Educational loan or student loan is a very popular financial instrument for funding higher education in developed countries like USA, Canada, UK, Finland, Hungary; emerging markets like Thailand and China also have fairly long experience in this field. But in the Indian context, a policy on educational loan schemes was first announced in the Union Budget 2001-02 and a model educational loan scheme was devised and subsequently approved by the Government of India. The aim of the scheme was to provide financial support from the banking system to deserving/meritorious students for pursuing higher education in India and abroad through educational loans granted collateral-free and priced at the interest rate of the primary lending rate (PLR). However, the loan utilization by prospective students has been very low till as late as 2008. Huge enhancement in fees across different colleges has compounded the interest burden and the outstanding loan amount to be repaid has almost doubled with an increased repayment burden on students. It is estimated that 21% of the persons had cited financial constraints as reasons for not pursuing education beyond secondary levels.

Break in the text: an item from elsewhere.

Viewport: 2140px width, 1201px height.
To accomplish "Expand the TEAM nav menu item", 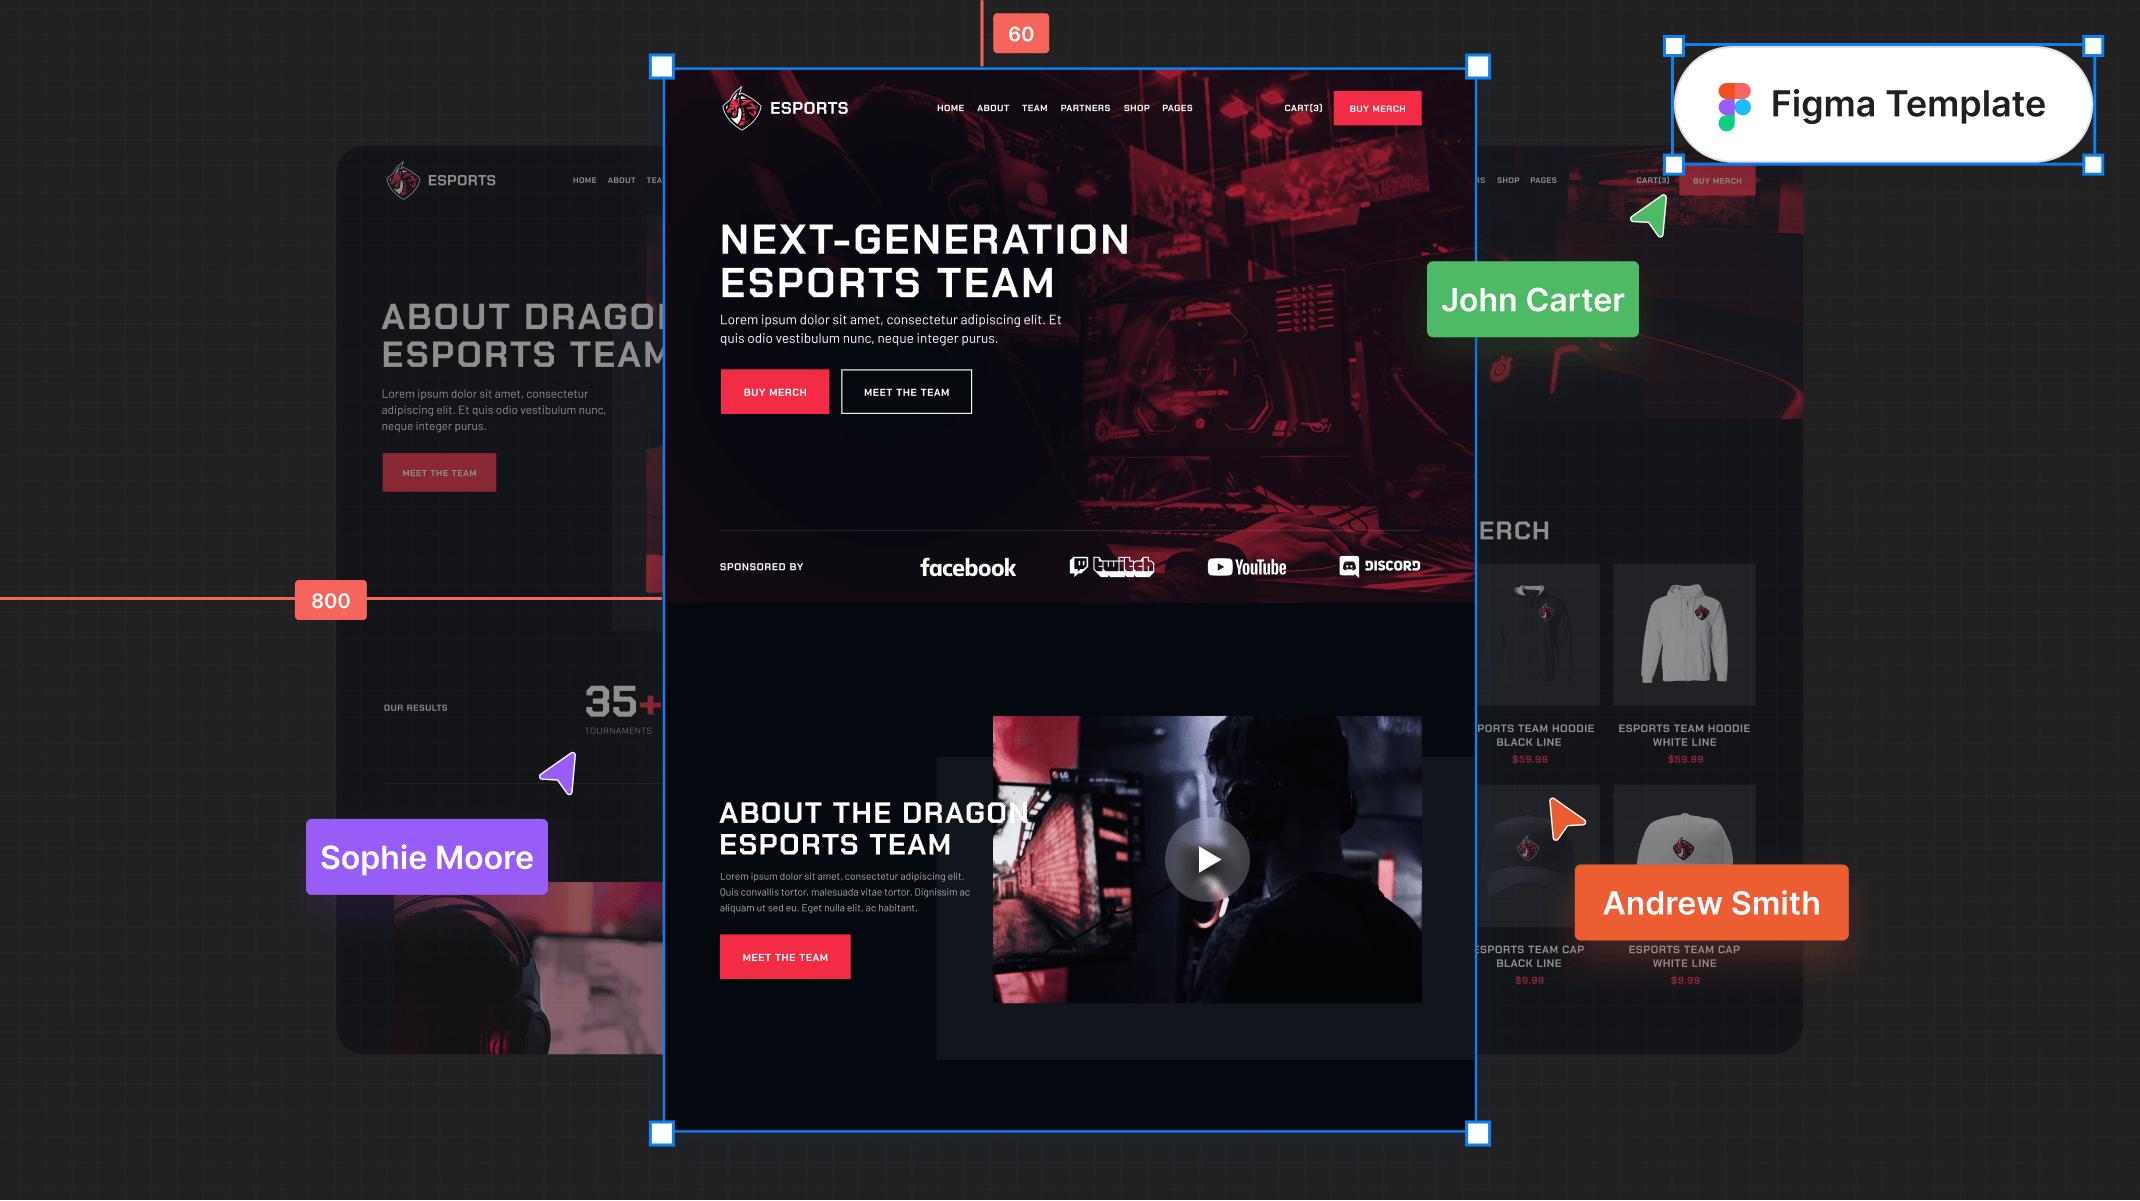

The basic characteristics of educational loans are: 75% of loans are collateral-free, unsecured, with long repayment periods and long-term in nature. These are quite similar to infrastructure /project loans where no cash flows are generated by graduated students during the moratorium period (the study period plus additional time period up to a maximum of one year). These inherent characteristics make the educational loans riskier than other personal or commercial loans. Further the educational loan being long-term in nature, and there being no periodic submission of revised financial information by the borrower unlike in the case of business loans, the lending bank is often unable to maintain any meaningful relationship with the student borrowers during the study period. The incidence of default among educational loans is increasing and it is quite possible that banks may restrict further exposure to educational loans which will severely affect the supply of educational loans to deserving candidates.

The main objective of this research project is the quantification of default risk and development of credit scoring models; it is intended to test the educational loan data with various linear models and non-linear machine learning models. Another objective is to develop a proof-of-concept software solution for credit risk, comprising a predictive model on the basis of both historical data and simulated macro-economic factors. The project proposes to use the real life granular data of educational loans sanctioned by banks during 2009 to 2014 and the default data from 2014 onwards. Several variables are being used in the development of the model such as the type of course, duration of the course, gender, social back ground, minority status, rural/urban and metro residency, type of college (whether accredited or not), and socio-economic classification of districts.